Reinforcement Learning
Objectives
- Brief introduction to Reinforcement Learning
Introduction
As one of the main task in the project is to benchmark Deep Reinforcement Learning, with other approaches that are present in the Behavior Studio. In this post I will give a brief explanation about Reinforcement Learning .
Concepts
Markov Decision Process framework models mathematically the Reinforcement Learning problem which comprehends the interaction between agent and environment [4] [9].
Environment
The environment in this project is the whole track, here the agent will act using a camera.
Agent
The agent would be the Formula 1 car, which will drive autonomously in the track following the red line.
Actions
In the project actions are going to be considered deterministic, for example an action would be a medium throttle and 30 degrees to the left, if the action space is too large it could take longer to find the right policies (the best action for each state).
State
Given that we are going to use a camera as perception, the states would be the images from the camera which could appended in succession to give a sense of recurrence.
Reward
The reward signal $r$ is given by the environment after the agent has taken an action $a$ in a particular state $s$.
Episode
An episode starts from an initial state $s_{0}$ until a terminal state which in our case would be when the Formula 1 car leaves the lane.
Goals
The main goal of the reinforcement learning algorithms is to get the maximum discounted reward over an episode, also known as expected return denoted by $G_{t}$, the discount factor $\gamma, 0 \leq \gamma \leq 1$ controls the value of immediate rewards and long term rewards [4] [9].
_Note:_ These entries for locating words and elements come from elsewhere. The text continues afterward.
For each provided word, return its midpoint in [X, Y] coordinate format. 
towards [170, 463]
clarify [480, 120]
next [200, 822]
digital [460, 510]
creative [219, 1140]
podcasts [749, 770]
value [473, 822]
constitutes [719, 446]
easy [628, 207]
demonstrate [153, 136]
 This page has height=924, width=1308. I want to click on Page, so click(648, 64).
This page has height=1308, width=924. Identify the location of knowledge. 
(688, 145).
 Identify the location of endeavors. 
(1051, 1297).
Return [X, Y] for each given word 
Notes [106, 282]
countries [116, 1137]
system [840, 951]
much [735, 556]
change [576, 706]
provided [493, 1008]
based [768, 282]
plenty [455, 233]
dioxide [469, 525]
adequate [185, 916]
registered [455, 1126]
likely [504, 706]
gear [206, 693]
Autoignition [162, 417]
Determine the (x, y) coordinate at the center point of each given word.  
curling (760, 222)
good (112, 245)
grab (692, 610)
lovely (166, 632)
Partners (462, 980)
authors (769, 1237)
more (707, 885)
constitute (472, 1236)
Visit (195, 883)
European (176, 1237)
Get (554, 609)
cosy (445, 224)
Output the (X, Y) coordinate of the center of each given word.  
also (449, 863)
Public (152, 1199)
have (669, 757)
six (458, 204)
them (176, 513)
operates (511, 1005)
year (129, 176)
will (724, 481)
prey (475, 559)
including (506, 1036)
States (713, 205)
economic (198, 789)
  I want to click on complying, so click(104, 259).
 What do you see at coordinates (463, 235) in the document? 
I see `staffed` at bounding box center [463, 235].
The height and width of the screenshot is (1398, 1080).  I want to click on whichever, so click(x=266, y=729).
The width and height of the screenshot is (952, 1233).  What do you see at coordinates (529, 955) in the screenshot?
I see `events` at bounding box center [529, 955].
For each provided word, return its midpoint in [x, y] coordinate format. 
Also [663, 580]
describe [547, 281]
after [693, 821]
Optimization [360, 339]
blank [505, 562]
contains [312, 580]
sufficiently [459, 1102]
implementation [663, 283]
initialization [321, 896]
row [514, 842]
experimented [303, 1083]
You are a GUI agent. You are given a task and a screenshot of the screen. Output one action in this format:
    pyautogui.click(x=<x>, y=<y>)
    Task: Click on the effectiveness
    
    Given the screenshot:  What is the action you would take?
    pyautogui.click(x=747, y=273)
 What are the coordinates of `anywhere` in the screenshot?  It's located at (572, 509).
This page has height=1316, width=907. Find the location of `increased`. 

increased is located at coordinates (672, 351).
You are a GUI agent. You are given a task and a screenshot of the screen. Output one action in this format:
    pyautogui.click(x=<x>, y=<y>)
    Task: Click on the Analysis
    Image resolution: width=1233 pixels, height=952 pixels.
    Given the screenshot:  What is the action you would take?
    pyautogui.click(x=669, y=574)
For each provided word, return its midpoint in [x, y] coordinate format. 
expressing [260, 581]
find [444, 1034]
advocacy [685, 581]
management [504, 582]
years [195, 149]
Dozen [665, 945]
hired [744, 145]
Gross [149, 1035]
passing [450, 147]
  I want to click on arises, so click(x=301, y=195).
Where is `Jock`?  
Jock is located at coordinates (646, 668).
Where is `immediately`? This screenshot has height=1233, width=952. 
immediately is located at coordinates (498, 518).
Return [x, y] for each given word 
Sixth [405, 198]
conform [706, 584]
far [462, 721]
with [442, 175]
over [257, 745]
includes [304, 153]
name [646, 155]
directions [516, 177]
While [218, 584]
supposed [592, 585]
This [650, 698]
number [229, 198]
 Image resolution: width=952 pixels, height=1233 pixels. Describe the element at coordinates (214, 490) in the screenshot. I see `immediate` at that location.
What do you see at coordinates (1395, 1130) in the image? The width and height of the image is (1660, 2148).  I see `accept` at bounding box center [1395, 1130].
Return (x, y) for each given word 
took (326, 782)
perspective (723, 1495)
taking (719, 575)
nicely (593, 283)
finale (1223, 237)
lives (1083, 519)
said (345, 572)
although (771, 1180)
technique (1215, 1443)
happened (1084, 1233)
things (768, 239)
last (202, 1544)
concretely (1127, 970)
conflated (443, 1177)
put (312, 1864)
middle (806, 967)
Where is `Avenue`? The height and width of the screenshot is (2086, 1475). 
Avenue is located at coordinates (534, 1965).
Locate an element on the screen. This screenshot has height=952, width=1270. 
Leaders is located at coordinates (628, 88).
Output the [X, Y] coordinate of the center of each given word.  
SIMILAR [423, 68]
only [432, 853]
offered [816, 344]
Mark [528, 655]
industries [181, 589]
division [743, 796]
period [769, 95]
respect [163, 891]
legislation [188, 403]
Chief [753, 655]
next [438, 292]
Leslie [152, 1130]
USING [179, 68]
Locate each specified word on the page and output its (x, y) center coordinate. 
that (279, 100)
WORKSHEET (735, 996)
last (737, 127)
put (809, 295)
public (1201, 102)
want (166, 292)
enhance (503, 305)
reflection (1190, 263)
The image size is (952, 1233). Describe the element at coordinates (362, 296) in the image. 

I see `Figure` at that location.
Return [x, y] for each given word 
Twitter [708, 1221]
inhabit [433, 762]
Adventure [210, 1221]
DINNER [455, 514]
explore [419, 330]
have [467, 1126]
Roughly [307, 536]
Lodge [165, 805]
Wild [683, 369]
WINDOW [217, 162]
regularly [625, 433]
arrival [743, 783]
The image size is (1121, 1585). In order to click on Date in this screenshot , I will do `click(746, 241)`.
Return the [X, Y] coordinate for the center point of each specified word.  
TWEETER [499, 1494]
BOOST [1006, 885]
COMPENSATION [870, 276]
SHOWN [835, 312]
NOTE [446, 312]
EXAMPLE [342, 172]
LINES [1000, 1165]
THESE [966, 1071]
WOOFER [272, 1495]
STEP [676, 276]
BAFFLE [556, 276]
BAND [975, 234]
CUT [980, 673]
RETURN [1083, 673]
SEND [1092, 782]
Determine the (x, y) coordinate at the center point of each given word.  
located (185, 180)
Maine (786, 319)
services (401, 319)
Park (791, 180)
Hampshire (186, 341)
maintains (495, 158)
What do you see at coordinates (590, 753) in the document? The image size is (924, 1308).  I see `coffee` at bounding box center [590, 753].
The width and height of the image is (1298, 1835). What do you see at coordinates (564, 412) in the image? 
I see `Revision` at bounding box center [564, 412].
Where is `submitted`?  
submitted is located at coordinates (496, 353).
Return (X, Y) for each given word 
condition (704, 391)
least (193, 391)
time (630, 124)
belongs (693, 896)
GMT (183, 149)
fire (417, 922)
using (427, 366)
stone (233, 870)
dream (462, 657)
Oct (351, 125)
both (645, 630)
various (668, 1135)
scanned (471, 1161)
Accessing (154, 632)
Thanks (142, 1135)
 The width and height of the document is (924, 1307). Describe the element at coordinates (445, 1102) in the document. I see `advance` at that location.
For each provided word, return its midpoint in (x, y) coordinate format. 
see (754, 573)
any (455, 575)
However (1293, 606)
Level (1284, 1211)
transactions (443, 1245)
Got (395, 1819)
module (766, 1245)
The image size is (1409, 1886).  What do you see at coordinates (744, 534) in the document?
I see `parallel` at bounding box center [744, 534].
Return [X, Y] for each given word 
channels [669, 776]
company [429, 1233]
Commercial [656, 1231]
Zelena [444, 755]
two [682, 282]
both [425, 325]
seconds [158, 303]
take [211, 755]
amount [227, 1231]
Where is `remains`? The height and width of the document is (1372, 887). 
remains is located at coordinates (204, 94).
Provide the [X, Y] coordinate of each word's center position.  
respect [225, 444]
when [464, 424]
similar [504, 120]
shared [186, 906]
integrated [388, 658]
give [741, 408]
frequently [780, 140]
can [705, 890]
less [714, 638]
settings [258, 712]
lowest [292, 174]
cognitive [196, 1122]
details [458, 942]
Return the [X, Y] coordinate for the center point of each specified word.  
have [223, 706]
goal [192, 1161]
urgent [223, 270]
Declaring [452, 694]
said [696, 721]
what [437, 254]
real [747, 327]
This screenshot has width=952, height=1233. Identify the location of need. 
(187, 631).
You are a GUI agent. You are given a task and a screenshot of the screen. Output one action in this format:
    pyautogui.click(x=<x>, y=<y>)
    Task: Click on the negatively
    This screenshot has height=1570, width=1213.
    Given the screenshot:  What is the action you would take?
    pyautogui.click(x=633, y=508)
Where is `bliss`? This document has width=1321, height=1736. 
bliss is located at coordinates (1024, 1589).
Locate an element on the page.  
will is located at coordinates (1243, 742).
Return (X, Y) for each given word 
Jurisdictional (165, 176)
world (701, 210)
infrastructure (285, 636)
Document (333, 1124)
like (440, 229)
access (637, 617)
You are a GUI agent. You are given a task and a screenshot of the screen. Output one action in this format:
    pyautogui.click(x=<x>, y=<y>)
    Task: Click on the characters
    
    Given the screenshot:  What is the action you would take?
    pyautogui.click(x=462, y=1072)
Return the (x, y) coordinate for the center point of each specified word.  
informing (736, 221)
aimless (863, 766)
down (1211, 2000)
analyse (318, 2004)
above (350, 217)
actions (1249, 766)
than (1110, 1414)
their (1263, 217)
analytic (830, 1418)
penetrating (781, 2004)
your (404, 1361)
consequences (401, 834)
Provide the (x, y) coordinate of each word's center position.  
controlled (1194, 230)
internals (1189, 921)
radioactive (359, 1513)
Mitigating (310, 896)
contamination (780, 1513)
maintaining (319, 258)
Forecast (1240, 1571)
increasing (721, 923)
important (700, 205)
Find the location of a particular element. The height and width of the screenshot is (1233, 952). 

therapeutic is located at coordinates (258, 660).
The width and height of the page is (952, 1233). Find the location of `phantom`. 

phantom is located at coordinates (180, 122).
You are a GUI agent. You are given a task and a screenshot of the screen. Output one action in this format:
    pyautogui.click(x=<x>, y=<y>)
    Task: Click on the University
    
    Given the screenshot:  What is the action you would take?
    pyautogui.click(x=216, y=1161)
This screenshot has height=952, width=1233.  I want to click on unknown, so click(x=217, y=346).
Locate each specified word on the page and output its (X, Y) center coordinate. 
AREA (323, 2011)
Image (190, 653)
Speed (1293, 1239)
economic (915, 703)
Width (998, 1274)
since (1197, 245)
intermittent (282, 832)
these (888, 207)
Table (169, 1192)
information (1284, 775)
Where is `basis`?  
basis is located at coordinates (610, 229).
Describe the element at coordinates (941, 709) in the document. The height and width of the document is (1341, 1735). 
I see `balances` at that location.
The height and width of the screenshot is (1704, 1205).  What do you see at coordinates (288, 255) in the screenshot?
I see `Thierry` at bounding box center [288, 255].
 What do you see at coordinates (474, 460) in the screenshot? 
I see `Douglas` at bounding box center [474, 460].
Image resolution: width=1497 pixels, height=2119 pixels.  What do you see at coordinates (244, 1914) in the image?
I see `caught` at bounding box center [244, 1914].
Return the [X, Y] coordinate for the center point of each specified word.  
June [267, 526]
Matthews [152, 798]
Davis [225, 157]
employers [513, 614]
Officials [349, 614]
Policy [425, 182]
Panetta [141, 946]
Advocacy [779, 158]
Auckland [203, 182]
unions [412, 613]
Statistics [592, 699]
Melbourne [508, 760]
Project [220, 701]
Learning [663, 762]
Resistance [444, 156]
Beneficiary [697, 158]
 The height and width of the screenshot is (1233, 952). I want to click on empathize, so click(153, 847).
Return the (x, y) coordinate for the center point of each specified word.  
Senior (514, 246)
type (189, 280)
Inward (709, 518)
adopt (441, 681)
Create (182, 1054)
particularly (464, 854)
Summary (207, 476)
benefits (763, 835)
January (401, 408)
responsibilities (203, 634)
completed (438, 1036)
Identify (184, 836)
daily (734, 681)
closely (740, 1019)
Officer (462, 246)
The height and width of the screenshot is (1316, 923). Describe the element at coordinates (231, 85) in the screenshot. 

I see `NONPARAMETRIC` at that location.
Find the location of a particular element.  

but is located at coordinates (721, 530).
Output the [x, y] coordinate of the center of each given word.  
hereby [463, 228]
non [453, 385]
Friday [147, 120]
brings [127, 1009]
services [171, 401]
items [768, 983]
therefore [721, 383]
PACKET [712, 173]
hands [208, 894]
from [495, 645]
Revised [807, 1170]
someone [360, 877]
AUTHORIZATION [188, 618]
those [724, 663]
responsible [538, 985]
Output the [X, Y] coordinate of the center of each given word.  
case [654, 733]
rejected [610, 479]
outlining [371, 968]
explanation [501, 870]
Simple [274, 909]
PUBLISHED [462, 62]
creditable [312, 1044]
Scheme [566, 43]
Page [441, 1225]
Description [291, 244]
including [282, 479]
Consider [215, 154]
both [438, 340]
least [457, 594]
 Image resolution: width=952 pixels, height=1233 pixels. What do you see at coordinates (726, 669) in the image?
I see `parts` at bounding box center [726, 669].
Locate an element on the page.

\[G_{t}=\sum_{t=0}^{\infty} \gamma^{t} r_{t}\]References
[1] Medium, Simple Reinforcement Learning: Q-learning
[3] Deep Q-learning
[4] OpenAI Spinning Up, Intro to RL OpenAI
[6] Deepmind, Human-level control through deep reinforcement learning
[7] Deepmind, Playing Atari with Deep Reinforcement Learning
[8] B Ravi Kiran, et al. Deep RL for Autonomous Driving survey
[9] Andrew Barto and Richard S. Sutton, Reinforcement Learning: An introduction, MIT Press, 2018.